El destacado director francés Arnaud Desplechin (Rois et reine, Un conte de Noël), vuelve su mirada Paul Dédalus, protagonista de uno de sus primeros films, ‘Comment je me suis disputé… (ma vie sexuelle)’ de 1996, para narrar tres momentos de su juventud en esta especie de precuela.

Paul Dédalus (Mathieu Amalric) es ya un hombre adulto que está de regreso en Francia tras haber trabajado algunos años en Tayikistán como antropólogo, al ingresar a migraciones lo detiene un oficial (André Dussolier) por un asunto relacionado con su pasaporte, por lo que en un interrogatorio debe contar algunos momentos de su historia personal.

A partir de ello contará tres momentos de su juventud, el primero relacionado con su infancia, el segundo directamente relacionado con el episodio de su pasaporte en una viaje realizado a la Unión Soviética, y el tercero, el que más tiempo tendrá en pantalla, su historia de amor con Esther (Lou Roy-Lecollinet), una relación desbordada que lo marcó de por vida.

Desplechin va narrando cada historia en un tono diferente, desde el cercano al cine de espías hasta el drama romántico de iniciación, con una fuerte influencia del cine de François Truffaut, sobre todo la saga que contaba la vida de Antoine Doinel, y que se vuelve la parte medular de este relato.

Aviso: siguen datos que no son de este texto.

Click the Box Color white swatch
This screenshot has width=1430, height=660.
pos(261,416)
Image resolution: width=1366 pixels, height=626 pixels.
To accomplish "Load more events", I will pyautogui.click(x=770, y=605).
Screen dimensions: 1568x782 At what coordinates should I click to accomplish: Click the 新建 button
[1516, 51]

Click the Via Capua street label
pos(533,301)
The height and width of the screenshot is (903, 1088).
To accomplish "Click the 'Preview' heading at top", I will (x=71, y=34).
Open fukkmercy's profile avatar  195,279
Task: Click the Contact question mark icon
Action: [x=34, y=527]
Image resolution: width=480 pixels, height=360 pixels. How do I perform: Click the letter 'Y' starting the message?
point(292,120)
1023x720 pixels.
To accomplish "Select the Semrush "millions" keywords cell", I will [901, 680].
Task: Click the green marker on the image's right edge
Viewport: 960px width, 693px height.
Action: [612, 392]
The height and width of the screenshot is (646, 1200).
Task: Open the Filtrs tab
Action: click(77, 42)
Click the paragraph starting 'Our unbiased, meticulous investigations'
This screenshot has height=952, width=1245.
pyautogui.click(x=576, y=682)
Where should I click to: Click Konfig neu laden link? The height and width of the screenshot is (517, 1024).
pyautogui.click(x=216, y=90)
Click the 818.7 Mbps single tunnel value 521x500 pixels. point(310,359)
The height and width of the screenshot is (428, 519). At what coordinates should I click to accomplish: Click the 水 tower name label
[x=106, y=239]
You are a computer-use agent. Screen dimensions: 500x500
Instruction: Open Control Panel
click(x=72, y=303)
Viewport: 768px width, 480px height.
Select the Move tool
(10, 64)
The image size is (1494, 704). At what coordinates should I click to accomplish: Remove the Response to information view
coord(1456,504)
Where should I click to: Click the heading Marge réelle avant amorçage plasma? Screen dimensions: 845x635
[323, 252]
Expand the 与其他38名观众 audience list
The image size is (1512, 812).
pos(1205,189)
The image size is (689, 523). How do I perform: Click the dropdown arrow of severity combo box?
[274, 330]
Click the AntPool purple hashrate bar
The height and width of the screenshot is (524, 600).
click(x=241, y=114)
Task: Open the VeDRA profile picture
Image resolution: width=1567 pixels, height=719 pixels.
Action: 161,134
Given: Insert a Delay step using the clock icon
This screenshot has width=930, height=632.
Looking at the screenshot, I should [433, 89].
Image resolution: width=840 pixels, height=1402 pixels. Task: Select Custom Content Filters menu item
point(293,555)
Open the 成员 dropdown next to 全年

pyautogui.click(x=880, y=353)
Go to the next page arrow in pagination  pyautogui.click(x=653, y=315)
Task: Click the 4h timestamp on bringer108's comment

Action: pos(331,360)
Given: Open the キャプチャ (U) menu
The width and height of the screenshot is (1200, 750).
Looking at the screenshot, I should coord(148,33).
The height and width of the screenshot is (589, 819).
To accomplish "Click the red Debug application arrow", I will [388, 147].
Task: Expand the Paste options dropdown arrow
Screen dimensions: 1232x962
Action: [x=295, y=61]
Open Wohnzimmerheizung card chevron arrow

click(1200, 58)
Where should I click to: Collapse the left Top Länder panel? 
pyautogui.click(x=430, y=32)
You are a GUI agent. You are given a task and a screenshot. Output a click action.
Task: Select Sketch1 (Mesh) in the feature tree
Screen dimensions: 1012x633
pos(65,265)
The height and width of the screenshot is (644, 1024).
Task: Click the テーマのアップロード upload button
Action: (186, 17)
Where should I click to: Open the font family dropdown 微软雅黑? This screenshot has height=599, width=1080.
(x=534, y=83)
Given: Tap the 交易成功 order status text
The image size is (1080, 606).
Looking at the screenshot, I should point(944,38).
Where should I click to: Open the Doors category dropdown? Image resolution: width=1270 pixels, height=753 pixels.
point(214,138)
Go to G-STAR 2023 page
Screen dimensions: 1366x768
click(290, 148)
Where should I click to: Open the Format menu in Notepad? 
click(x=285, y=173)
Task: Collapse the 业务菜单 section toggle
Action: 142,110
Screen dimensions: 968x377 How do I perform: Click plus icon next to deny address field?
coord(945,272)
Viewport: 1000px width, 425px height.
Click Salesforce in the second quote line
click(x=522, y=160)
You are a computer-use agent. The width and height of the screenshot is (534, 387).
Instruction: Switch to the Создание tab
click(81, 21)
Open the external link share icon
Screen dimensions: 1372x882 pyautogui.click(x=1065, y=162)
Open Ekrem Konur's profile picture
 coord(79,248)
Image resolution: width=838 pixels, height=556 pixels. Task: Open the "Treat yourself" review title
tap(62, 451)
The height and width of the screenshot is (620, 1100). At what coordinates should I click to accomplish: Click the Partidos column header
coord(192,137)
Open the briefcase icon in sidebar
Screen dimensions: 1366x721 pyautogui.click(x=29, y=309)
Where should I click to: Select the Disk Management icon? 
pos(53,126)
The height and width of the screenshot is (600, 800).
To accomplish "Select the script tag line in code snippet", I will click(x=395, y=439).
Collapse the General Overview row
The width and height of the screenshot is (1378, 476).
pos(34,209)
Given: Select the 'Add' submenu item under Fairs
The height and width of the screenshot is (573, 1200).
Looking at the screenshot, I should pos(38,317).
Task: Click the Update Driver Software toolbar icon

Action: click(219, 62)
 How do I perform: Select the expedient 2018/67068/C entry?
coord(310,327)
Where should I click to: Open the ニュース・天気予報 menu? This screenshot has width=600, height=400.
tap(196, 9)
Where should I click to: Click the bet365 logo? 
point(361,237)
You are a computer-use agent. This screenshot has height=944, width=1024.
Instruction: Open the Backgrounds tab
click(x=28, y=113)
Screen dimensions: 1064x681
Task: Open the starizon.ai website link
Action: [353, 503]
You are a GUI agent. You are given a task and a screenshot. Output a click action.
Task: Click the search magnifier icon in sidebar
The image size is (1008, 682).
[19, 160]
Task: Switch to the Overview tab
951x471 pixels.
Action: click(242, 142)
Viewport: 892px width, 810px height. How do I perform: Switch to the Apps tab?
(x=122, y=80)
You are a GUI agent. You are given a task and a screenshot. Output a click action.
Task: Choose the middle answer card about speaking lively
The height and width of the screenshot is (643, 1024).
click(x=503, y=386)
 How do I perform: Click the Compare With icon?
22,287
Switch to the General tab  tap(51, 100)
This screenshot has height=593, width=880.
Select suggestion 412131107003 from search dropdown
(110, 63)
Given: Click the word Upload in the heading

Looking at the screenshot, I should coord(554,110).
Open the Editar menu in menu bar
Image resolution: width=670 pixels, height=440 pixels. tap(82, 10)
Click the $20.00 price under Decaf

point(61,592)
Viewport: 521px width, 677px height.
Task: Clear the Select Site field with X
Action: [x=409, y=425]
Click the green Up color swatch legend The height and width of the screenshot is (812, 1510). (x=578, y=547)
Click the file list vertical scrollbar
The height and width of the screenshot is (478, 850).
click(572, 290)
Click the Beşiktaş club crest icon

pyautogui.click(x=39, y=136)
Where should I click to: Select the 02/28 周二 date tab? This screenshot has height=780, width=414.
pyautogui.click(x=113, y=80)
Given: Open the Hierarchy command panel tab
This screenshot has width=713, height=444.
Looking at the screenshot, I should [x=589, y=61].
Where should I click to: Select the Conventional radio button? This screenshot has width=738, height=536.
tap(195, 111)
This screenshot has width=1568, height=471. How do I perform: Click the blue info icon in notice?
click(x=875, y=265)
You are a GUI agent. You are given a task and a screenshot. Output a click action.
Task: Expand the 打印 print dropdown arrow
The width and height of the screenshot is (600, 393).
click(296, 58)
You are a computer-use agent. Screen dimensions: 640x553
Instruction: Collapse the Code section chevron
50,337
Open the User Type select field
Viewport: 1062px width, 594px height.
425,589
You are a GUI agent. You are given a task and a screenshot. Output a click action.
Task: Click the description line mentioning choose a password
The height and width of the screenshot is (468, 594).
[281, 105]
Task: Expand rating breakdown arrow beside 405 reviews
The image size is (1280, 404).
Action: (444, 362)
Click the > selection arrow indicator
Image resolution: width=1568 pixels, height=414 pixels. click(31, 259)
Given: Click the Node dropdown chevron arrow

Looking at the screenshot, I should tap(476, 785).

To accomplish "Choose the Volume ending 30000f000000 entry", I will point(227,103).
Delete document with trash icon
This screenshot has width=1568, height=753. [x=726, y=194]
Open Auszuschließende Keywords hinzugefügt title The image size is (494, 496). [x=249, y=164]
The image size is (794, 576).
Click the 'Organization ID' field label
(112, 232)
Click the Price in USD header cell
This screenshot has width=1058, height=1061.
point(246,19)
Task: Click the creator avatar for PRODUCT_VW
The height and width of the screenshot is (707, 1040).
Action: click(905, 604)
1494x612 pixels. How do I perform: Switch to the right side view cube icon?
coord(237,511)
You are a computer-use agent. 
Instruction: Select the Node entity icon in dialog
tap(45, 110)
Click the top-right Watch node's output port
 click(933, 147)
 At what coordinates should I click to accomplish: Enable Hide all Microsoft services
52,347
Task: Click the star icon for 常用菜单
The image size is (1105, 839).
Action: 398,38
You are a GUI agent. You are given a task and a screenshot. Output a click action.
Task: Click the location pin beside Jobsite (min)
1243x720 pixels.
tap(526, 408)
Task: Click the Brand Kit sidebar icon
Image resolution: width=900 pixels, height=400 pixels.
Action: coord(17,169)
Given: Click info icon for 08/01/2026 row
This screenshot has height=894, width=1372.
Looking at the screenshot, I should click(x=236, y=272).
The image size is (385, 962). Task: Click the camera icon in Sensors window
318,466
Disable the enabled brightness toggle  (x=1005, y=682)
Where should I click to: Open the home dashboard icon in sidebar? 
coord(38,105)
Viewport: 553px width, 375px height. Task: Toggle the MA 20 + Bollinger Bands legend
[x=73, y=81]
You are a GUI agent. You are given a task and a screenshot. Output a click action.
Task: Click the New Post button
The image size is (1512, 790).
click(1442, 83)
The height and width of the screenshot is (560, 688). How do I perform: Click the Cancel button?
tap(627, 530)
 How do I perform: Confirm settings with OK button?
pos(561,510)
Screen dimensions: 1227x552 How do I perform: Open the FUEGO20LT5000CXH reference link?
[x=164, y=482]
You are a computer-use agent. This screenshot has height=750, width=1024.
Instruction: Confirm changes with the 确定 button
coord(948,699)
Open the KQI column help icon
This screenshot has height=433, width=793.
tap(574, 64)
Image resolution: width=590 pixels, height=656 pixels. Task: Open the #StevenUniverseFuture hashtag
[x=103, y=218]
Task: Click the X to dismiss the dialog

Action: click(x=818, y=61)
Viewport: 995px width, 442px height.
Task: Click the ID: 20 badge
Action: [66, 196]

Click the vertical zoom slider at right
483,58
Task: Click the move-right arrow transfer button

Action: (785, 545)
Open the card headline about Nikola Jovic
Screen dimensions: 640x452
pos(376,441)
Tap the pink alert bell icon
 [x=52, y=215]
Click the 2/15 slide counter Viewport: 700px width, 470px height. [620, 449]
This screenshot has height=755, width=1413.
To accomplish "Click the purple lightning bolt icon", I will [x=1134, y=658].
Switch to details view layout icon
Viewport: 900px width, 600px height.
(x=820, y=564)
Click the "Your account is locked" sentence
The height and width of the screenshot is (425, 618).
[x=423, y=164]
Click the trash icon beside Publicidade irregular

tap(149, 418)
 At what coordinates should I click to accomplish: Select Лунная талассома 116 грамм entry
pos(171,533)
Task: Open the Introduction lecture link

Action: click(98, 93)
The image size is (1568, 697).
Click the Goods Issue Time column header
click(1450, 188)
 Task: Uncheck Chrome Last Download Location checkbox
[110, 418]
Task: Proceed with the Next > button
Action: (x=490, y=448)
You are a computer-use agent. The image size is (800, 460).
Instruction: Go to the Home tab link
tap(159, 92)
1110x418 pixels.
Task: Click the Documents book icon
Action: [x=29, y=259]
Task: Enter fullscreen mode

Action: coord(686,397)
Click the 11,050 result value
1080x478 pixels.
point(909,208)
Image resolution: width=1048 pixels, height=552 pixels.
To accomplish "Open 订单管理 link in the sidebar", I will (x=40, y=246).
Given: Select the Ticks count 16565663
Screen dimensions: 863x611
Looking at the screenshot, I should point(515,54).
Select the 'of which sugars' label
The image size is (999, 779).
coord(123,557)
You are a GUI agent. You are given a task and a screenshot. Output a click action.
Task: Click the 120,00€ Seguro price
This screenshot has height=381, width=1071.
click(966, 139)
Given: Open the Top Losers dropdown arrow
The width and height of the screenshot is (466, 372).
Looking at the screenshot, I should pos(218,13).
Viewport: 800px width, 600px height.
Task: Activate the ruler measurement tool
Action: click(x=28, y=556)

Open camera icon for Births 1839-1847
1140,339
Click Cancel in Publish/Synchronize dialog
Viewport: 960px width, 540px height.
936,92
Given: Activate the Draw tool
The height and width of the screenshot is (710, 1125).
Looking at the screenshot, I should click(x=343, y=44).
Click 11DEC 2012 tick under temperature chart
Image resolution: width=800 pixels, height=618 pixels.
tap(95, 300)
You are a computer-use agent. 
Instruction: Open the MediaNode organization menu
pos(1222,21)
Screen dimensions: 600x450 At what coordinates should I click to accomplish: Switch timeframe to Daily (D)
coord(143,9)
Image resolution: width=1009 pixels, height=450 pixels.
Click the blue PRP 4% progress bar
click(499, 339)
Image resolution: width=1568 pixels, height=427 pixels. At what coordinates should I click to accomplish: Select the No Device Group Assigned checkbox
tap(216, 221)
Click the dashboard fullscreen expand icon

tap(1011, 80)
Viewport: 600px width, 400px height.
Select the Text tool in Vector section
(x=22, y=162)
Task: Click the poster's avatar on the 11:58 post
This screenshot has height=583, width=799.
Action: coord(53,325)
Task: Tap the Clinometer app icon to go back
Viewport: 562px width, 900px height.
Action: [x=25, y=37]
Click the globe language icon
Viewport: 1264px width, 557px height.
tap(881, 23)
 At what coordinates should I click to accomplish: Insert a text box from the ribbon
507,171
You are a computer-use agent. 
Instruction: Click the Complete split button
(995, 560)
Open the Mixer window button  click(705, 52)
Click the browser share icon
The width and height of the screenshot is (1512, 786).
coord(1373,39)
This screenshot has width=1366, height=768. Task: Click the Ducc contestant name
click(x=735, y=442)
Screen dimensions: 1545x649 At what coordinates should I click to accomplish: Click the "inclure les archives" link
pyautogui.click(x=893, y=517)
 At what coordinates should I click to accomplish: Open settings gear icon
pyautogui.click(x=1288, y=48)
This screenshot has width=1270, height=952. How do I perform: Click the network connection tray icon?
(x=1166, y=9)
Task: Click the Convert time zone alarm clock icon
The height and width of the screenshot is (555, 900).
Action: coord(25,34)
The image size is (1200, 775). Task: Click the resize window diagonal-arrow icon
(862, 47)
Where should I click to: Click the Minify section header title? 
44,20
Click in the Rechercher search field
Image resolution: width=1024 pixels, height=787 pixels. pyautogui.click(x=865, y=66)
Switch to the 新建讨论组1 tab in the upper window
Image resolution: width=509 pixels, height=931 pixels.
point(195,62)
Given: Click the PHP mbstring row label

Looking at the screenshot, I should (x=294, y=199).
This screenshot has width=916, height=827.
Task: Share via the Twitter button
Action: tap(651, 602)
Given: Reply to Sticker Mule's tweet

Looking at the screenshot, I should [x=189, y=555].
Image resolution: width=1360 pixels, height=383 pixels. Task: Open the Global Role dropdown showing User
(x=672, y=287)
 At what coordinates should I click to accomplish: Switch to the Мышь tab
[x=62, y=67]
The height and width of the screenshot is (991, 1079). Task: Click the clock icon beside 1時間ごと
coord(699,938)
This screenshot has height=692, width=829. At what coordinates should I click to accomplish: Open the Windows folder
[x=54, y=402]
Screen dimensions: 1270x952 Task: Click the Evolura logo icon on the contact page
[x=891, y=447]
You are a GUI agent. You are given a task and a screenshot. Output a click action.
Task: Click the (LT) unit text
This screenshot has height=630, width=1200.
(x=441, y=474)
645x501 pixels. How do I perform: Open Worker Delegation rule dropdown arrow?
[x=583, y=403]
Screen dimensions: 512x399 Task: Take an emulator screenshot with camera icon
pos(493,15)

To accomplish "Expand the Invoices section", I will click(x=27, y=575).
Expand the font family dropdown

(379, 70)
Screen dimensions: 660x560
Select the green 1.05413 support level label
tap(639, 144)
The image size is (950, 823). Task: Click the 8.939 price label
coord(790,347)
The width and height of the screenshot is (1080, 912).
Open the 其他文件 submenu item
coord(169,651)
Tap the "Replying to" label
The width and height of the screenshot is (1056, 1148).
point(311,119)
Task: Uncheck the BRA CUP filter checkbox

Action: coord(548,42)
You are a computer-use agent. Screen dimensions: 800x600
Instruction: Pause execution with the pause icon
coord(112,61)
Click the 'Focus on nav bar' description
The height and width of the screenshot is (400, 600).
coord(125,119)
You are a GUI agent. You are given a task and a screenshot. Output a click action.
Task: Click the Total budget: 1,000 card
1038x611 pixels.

La muy particular puesta en escena de Desplechin mantiene al espectador en constante expectativa ante un relato que desvela situaciones un tanto inesperadas, narradas de una manera muy personal, que se mueve del thriller a una entrañable historia de amor, llevando a un relato que se movía en terrenos pantanosos y un tanto indescifrable hasta convertirse en quizá la película más accesible de su director.

Una película que habla de la nostalgia, de la memoria y de ese viaje sin retorno de la adolescencia a la edad adulta, contada de manera emotiva en un viaje especial por los recuerdos de un director los mismo extravagante como fascinante. Una película vital, poética y melancólica, un prodigio narrativo muy emotivo.